:: Written task ::
Copy out the records below word for word, keeping every line as it appears.

--- Data Enclosed Below ---

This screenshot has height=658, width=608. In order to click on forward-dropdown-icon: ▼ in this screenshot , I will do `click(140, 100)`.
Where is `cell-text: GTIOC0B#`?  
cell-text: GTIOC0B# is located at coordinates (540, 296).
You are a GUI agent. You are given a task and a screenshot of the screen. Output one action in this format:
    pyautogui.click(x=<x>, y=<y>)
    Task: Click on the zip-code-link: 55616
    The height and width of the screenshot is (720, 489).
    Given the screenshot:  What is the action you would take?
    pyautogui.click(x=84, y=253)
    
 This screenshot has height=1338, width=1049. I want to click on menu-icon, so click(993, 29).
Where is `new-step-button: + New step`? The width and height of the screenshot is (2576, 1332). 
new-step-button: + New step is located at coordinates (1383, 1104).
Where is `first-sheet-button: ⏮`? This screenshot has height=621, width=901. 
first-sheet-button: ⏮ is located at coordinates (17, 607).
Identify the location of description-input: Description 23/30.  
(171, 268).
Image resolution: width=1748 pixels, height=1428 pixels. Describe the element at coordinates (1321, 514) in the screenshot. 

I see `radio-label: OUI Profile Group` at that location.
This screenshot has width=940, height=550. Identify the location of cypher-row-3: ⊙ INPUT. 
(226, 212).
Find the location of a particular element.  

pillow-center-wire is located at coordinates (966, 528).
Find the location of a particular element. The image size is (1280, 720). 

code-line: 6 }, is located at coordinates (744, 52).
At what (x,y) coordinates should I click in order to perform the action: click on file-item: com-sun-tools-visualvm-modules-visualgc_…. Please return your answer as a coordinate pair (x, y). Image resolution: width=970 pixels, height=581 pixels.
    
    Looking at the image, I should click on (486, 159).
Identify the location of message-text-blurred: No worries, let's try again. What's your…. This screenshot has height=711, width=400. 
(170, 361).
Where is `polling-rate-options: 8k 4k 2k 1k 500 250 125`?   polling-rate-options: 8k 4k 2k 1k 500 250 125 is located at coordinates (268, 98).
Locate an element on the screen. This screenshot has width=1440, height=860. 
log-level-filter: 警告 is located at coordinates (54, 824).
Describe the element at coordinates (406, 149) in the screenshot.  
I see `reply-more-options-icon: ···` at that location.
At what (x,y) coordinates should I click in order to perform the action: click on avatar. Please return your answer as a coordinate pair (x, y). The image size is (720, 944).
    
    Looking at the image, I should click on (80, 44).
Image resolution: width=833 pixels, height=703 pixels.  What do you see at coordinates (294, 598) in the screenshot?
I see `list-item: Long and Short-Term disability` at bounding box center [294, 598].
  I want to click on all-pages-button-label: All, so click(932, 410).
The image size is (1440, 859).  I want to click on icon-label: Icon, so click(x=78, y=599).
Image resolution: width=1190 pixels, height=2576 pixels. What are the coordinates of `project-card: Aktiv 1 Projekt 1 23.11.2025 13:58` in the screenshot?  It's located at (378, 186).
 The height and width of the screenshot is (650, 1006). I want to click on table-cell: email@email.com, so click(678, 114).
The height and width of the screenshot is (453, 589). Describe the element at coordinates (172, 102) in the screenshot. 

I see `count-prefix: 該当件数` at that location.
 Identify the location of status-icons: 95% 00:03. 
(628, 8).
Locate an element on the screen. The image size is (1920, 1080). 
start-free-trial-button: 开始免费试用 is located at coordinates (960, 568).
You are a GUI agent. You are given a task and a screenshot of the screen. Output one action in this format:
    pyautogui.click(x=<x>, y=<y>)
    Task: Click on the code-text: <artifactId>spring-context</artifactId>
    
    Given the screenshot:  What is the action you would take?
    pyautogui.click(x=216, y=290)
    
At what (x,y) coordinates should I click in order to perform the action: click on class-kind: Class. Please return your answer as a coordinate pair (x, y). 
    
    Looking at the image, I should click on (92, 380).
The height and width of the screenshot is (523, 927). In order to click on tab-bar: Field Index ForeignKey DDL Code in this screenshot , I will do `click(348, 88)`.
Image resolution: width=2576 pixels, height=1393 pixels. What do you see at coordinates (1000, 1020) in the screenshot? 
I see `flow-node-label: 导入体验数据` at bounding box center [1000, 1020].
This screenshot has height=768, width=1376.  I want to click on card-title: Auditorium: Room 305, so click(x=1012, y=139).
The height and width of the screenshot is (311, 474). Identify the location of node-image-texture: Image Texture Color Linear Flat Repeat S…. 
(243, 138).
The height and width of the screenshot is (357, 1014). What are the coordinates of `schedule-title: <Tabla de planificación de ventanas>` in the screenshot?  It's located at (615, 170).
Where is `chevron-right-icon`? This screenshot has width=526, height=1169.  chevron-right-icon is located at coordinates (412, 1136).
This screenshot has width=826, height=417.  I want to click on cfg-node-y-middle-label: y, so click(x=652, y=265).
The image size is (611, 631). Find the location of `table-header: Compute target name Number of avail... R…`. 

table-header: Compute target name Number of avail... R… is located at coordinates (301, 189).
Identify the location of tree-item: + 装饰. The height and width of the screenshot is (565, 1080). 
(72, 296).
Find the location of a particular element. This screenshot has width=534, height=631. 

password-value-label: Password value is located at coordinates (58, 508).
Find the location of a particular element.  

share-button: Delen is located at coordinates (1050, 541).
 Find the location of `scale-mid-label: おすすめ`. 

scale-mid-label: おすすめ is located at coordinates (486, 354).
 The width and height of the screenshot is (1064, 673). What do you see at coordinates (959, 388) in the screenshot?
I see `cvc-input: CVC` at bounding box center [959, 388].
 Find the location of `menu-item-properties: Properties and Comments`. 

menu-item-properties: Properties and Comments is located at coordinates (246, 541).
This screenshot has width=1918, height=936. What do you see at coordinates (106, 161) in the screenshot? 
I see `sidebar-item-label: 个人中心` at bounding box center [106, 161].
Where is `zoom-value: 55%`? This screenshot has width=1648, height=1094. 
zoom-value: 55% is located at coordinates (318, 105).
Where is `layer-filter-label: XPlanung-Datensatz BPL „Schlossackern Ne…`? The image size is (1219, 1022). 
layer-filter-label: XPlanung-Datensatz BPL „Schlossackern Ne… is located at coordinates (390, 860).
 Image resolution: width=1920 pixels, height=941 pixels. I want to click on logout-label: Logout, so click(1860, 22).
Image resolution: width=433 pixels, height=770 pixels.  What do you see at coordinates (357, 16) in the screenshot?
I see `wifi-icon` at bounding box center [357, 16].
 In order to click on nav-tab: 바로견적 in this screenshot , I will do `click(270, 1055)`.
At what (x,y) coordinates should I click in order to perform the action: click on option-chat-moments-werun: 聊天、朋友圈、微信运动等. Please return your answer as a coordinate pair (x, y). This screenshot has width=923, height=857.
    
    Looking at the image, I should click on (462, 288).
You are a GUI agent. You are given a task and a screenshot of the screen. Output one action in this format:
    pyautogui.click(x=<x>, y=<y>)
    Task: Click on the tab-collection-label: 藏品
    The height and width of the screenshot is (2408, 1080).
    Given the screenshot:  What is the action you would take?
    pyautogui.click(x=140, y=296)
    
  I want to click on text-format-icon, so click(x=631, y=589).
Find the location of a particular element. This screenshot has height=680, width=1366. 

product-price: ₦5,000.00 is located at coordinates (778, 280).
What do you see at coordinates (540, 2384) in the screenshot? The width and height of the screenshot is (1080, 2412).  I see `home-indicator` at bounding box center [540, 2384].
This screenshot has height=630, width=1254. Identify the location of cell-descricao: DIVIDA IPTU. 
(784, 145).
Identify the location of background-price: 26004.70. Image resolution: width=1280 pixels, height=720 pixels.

--- End of Enclosed Data ---

:: Written answer ::
This screenshot has height=658, width=608. In order to click on forward-dropdown-icon: ▼ in this screenshot , I will do `click(140, 100)`.
Where is `cell-text: GTIOC0B#`?  
cell-text: GTIOC0B# is located at coordinates (540, 296).
You are a GUI agent. You are given a task and a screenshot of the screen. Output one action in this format:
    pyautogui.click(x=<x>, y=<y>)
    Task: Click on the zip-code-link: 55616
    The height and width of the screenshot is (720, 489).
    Given the screenshot:  What is the action you would take?
    pyautogui.click(x=84, y=253)
    
 This screenshot has height=1338, width=1049. I want to click on menu-icon, so click(993, 29).
Where is `new-step-button: + New step`? The width and height of the screenshot is (2576, 1332). 
new-step-button: + New step is located at coordinates (1383, 1104).
Where is `first-sheet-button: ⏮`? This screenshot has height=621, width=901. 
first-sheet-button: ⏮ is located at coordinates (17, 607).
Identify the location of description-input: Description 23/30.  
(171, 268).
Image resolution: width=1748 pixels, height=1428 pixels. Describe the element at coordinates (1321, 514) in the screenshot. 

I see `radio-label: OUI Profile Group` at that location.
This screenshot has width=940, height=550. Identify the location of cypher-row-3: ⊙ INPUT. 
(226, 212).
Find the location of a particular element.  

pillow-center-wire is located at coordinates (966, 528).
Find the location of a particular element. The image size is (1280, 720). 

code-line: 6 }, is located at coordinates (744, 52).
At what (x,y) coordinates should I click in order to perform the action: click on file-item: com-sun-tools-visualvm-modules-visualgc_…. Please return your answer as a coordinate pair (x, y). Image resolution: width=970 pixels, height=581 pixels.
    
    Looking at the image, I should click on (486, 159).
Identify the location of message-text-blurred: No worries, let's try again. What's your…. This screenshot has height=711, width=400. 
(170, 361).
Where is `polling-rate-options: 8k 4k 2k 1k 500 250 125`?   polling-rate-options: 8k 4k 2k 1k 500 250 125 is located at coordinates (268, 98).
Locate an element on the screen. This screenshot has width=1440, height=860. 
log-level-filter: 警告 is located at coordinates (54, 824).
Describe the element at coordinates (406, 149) in the screenshot.  
I see `reply-more-options-icon: ···` at that location.
At what (x,y) coordinates should I click in order to perform the action: click on avatar. Please return your answer as a coordinate pair (x, y). The image size is (720, 944).
    
    Looking at the image, I should click on (80, 44).
Image resolution: width=833 pixels, height=703 pixels.  What do you see at coordinates (294, 598) in the screenshot?
I see `list-item: Long and Short-Term disability` at bounding box center [294, 598].
  I want to click on all-pages-button-label: All, so click(932, 410).
The image size is (1440, 859).  I want to click on icon-label: Icon, so click(x=78, y=599).
Image resolution: width=1190 pixels, height=2576 pixels. What are the coordinates of `project-card: Aktiv 1 Projekt 1 23.11.2025 13:58` in the screenshot?  It's located at (378, 186).
 The height and width of the screenshot is (650, 1006). I want to click on table-cell: email@email.com, so click(678, 114).
The height and width of the screenshot is (453, 589). Describe the element at coordinates (172, 102) in the screenshot. 

I see `count-prefix: 該当件数` at that location.
 Identify the location of status-icons: 95% 00:03. 
(628, 8).
Locate an element on the screen. The image size is (1920, 1080). 
start-free-trial-button: 开始免费试用 is located at coordinates (960, 568).
You are a GUI agent. You are given a task and a screenshot of the screen. Output one action in this format:
    pyautogui.click(x=<x>, y=<y>)
    Task: Click on the code-text: <artifactId>spring-context</artifactId>
    
    Given the screenshot:  What is the action you would take?
    pyautogui.click(x=216, y=290)
    
At what (x,y) coordinates should I click in order to perform the action: click on class-kind: Class. Please return your answer as a coordinate pair (x, y). 
    
    Looking at the image, I should click on (92, 380).
The height and width of the screenshot is (523, 927). In order to click on tab-bar: Field Index ForeignKey DDL Code in this screenshot , I will do `click(348, 88)`.
Image resolution: width=2576 pixels, height=1393 pixels. What do you see at coordinates (1000, 1020) in the screenshot? 
I see `flow-node-label: 导入体验数据` at bounding box center [1000, 1020].
This screenshot has height=768, width=1376.  I want to click on card-title: Auditorium: Room 305, so click(x=1012, y=139).
The height and width of the screenshot is (311, 474). Identify the location of node-image-texture: Image Texture Color Linear Flat Repeat S…. 
(243, 138).
The height and width of the screenshot is (357, 1014). What are the coordinates of `schedule-title: <Tabla de planificación de ventanas>` in the screenshot?  It's located at (615, 170).
Where is `chevron-right-icon`? This screenshot has width=526, height=1169.  chevron-right-icon is located at coordinates (412, 1136).
This screenshot has width=826, height=417.  I want to click on cfg-node-y-middle-label: y, so click(x=652, y=265).
The image size is (611, 631). Find the location of `table-header: Compute target name Number of avail... R…`. 

table-header: Compute target name Number of avail... R… is located at coordinates (301, 189).
Identify the location of tree-item: + 装饰. The height and width of the screenshot is (565, 1080). 
(72, 296).
Find the location of a particular element. This screenshot has width=534, height=631. 

password-value-label: Password value is located at coordinates (58, 508).
Find the location of a particular element.  

share-button: Delen is located at coordinates (1050, 541).
 Find the location of `scale-mid-label: おすすめ`. 

scale-mid-label: おすすめ is located at coordinates (486, 354).
 The width and height of the screenshot is (1064, 673). What do you see at coordinates (959, 388) in the screenshot?
I see `cvc-input: CVC` at bounding box center [959, 388].
 Find the location of `menu-item-properties: Properties and Comments`. 

menu-item-properties: Properties and Comments is located at coordinates (246, 541).
This screenshot has width=1918, height=936. What do you see at coordinates (106, 161) in the screenshot? 
I see `sidebar-item-label: 个人中心` at bounding box center [106, 161].
Where is `zoom-value: 55%`? This screenshot has width=1648, height=1094. 
zoom-value: 55% is located at coordinates (318, 105).
Where is `layer-filter-label: XPlanung-Datensatz BPL „Schlossackern Ne…`? The image size is (1219, 1022). 
layer-filter-label: XPlanung-Datensatz BPL „Schlossackern Ne… is located at coordinates (390, 860).
 Image resolution: width=1920 pixels, height=941 pixels. I want to click on logout-label: Logout, so click(1860, 22).
Image resolution: width=433 pixels, height=770 pixels.  What do you see at coordinates (357, 16) in the screenshot?
I see `wifi-icon` at bounding box center [357, 16].
 In order to click on nav-tab: 바로견적 in this screenshot , I will do `click(270, 1055)`.
At what (x,y) coordinates should I click in order to perform the action: click on option-chat-moments-werun: 聊天、朋友圈、微信运动等. Please return your answer as a coordinate pair (x, y). This screenshot has width=923, height=857.
    
    Looking at the image, I should click on (462, 288).
You are a GUI agent. You are given a task and a screenshot of the screen. Output one action in this format:
    pyautogui.click(x=<x>, y=<y>)
    Task: Click on the tab-collection-label: 藏品
    The height and width of the screenshot is (2408, 1080).
    Given the screenshot:  What is the action you would take?
    pyautogui.click(x=140, y=296)
    
  I want to click on text-format-icon, so click(x=631, y=589).
Find the location of a particular element. This screenshot has height=680, width=1366. 

product-price: ₦5,000.00 is located at coordinates (778, 280).
What do you see at coordinates (540, 2384) in the screenshot? The width and height of the screenshot is (1080, 2412).  I see `home-indicator` at bounding box center [540, 2384].
This screenshot has height=630, width=1254. Identify the location of cell-descricao: DIVIDA IPTU. 
(784, 145).
Identify the location of background-price: 26004.70. Image resolution: width=1280 pixels, height=720 pixels.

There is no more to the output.